**Exercise objective**
Among the lines below, keep only those from the one containing "899x1316 pixels." through the one containing "Click the universal", and reproduce them exactly.

---------- Exercise data ----------

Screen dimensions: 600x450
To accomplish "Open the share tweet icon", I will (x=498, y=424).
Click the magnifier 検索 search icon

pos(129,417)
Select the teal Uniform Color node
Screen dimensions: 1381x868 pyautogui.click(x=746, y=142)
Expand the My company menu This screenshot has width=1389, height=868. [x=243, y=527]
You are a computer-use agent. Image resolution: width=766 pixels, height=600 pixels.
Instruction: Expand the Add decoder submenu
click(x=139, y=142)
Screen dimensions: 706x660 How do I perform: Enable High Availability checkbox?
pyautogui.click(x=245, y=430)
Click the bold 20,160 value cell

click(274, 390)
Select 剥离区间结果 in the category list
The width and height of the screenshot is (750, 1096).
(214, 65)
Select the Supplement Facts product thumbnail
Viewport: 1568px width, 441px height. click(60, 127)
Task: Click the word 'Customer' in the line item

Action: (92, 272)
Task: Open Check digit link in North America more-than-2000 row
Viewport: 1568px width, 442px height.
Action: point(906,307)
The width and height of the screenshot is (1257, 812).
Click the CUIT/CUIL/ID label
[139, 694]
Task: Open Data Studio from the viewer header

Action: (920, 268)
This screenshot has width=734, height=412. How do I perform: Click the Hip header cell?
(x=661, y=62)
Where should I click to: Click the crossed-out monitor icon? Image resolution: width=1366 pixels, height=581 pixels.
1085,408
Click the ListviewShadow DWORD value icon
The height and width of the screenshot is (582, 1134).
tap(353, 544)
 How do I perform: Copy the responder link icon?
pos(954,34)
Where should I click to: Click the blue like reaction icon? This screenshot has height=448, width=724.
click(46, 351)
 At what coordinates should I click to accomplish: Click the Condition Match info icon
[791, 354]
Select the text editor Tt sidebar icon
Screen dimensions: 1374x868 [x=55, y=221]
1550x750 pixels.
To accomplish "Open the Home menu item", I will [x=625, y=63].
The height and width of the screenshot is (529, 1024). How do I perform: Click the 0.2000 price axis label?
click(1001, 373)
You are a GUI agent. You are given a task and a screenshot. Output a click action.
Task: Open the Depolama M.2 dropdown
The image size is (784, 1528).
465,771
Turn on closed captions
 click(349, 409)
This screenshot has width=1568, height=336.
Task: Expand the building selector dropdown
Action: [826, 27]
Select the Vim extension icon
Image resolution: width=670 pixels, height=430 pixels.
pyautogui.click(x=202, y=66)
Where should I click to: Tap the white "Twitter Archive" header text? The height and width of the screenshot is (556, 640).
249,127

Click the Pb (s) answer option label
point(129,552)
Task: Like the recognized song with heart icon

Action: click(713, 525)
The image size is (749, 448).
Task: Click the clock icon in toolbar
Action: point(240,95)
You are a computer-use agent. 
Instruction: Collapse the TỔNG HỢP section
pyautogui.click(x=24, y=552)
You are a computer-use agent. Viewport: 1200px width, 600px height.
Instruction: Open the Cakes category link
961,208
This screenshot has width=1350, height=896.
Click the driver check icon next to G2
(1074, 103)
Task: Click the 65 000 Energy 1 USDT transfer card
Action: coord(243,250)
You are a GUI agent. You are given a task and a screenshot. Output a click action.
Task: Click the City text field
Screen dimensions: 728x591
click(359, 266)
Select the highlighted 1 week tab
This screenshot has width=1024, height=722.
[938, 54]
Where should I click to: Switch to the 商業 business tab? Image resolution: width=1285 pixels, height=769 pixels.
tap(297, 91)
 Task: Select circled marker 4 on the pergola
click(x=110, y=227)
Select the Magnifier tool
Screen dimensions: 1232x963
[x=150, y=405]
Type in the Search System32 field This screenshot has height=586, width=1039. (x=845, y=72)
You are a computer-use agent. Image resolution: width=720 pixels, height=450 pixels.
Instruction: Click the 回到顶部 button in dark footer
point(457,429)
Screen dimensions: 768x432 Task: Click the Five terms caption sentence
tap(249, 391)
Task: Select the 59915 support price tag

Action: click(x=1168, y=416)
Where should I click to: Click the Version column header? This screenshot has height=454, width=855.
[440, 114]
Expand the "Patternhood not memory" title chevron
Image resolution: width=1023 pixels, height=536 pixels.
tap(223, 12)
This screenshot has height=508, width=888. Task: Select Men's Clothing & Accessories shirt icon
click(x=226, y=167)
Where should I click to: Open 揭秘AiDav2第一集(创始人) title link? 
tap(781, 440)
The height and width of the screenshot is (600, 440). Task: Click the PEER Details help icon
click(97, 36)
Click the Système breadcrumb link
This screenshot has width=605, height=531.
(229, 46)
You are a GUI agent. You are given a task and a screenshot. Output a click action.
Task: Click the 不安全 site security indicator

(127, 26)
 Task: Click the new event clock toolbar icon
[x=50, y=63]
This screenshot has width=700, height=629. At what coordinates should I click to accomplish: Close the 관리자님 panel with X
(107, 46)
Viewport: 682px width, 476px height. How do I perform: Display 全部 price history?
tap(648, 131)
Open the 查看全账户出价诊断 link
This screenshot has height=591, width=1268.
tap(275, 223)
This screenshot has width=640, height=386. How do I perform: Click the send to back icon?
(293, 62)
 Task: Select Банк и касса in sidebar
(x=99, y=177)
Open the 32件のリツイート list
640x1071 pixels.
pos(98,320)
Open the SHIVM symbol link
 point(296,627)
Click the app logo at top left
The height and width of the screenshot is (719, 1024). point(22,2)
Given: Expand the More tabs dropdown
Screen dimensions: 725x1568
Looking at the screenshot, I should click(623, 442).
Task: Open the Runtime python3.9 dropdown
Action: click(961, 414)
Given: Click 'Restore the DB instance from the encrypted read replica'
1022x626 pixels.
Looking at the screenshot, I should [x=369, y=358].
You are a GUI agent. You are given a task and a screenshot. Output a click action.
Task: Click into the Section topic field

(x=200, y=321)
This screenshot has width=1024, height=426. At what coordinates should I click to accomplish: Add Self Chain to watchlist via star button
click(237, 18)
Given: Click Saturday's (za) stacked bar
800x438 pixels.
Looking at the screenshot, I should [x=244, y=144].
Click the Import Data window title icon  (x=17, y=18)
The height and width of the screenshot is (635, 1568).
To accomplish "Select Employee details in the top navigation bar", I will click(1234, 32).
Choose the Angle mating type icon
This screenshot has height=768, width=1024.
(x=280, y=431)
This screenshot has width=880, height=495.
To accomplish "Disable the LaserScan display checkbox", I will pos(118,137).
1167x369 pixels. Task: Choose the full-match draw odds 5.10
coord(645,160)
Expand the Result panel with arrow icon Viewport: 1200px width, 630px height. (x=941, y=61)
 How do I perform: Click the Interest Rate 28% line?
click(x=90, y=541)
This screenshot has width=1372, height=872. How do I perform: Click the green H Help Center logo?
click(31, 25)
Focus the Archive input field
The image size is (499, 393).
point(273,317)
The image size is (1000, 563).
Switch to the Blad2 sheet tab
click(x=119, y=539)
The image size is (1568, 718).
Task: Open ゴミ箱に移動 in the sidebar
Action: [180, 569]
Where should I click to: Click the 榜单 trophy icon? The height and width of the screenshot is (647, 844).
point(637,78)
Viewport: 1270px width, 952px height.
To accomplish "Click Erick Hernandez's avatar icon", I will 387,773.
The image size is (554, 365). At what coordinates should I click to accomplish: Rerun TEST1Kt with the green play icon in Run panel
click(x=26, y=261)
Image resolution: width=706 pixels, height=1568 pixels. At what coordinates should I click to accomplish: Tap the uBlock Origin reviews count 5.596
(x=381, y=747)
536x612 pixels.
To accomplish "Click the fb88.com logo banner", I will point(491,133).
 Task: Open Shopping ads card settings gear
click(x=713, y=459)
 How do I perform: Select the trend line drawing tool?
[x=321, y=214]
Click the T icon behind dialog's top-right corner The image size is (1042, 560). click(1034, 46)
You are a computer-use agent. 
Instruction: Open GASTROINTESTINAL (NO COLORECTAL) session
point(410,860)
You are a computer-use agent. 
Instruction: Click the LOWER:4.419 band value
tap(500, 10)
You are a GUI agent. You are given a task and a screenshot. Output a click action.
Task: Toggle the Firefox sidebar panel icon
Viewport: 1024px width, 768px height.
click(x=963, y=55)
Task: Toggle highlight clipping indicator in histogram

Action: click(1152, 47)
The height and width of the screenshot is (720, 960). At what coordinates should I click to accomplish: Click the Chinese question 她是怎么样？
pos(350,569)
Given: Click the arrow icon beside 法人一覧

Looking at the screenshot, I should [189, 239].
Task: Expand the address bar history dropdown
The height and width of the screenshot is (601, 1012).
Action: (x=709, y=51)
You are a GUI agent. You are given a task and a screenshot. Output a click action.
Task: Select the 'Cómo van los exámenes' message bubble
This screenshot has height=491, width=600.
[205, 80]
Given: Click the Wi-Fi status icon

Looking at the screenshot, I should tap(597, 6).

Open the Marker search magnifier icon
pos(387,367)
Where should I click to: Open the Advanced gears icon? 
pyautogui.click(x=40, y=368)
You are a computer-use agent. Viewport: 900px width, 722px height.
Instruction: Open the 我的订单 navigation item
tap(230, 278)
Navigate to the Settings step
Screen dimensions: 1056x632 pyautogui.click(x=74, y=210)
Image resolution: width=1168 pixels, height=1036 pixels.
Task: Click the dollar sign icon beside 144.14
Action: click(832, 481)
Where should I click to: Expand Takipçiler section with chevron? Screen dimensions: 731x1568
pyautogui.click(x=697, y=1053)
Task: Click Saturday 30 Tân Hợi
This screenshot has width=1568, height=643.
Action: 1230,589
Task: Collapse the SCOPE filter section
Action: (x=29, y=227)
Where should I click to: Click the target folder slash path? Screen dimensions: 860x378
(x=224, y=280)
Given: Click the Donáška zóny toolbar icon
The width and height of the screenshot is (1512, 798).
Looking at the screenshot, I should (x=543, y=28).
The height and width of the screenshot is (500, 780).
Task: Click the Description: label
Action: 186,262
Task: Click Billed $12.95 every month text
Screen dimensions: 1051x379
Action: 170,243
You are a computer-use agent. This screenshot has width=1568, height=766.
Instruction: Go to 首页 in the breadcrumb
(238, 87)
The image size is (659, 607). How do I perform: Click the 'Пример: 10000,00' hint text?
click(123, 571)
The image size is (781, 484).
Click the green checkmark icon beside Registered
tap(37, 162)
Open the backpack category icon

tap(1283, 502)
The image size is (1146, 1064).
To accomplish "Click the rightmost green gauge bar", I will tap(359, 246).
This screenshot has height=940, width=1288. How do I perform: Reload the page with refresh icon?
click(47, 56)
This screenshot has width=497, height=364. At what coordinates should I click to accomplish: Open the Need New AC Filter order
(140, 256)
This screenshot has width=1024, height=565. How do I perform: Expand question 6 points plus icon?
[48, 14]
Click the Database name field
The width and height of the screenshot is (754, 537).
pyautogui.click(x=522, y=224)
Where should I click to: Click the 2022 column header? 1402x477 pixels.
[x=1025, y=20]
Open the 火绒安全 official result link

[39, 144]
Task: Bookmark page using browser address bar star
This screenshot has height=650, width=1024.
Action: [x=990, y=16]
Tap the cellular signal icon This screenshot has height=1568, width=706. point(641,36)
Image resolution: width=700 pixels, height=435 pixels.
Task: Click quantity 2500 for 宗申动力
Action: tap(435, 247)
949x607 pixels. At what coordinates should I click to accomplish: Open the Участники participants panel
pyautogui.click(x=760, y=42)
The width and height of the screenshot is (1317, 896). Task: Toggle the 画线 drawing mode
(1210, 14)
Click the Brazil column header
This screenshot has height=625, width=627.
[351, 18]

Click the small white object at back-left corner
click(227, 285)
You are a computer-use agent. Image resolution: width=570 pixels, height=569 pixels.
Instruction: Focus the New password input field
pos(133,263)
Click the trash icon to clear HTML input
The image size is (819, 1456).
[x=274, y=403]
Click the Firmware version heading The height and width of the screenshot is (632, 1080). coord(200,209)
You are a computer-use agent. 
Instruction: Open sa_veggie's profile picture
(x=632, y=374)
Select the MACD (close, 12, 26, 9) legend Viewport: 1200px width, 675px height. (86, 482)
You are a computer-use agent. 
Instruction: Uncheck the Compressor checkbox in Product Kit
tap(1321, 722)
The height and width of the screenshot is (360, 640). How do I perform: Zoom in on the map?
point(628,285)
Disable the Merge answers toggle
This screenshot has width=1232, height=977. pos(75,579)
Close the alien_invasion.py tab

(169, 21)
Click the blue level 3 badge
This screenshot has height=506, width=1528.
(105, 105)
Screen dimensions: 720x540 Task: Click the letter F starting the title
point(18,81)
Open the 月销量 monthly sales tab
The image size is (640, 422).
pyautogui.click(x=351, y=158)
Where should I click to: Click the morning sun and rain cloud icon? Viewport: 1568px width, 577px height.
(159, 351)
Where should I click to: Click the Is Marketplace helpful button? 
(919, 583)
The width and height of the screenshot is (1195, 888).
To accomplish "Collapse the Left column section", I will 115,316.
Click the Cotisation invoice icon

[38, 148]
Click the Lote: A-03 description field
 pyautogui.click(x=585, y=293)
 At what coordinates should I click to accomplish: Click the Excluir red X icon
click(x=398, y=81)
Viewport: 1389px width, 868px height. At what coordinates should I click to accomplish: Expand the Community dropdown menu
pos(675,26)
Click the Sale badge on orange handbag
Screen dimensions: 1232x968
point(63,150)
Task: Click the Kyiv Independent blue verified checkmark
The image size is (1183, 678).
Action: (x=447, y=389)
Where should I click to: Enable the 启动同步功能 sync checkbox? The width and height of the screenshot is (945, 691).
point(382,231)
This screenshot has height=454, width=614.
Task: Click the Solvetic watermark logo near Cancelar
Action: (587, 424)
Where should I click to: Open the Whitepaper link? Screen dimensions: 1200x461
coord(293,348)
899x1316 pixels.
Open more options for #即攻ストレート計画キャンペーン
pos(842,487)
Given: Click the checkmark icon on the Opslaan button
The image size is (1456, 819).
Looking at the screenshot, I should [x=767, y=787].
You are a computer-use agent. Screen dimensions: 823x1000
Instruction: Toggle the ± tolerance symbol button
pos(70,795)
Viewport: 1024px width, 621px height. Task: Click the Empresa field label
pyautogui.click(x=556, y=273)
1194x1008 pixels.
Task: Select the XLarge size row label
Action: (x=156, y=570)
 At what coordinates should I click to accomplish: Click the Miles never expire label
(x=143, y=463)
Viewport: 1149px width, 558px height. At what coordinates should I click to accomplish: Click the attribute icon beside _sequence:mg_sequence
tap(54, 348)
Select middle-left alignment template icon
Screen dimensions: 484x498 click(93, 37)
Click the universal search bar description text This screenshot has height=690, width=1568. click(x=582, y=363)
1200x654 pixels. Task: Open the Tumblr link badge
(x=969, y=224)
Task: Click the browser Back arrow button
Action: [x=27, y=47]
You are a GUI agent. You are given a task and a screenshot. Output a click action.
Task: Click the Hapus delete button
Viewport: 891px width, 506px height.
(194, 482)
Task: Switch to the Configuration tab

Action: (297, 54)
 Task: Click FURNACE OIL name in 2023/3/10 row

----------

**Solved exercise**
899x1316 pixels.
Open more options for #即攻ストレート計画キャンペーン
pos(842,487)
Given: Click the checkmark icon on the Opslaan button
The image size is (1456, 819).
Looking at the screenshot, I should [x=767, y=787].
You are a computer-use agent. Screen dimensions: 823x1000
Instruction: Toggle the ± tolerance symbol button
pos(70,795)
Viewport: 1024px width, 621px height. Task: Click the Empresa field label
pyautogui.click(x=556, y=273)
1194x1008 pixels.
Task: Select the XLarge size row label
Action: (x=156, y=570)
 At what coordinates should I click to accomplish: Click the Miles never expire label
(x=143, y=463)
Viewport: 1149px width, 558px height. At what coordinates should I click to accomplish: Click the attribute icon beside _sequence:mg_sequence
tap(54, 348)
Select middle-left alignment template icon
Screen dimensions: 484x498 click(93, 37)
Click the universal search bar description text This screenshot has height=690, width=1568. click(x=582, y=363)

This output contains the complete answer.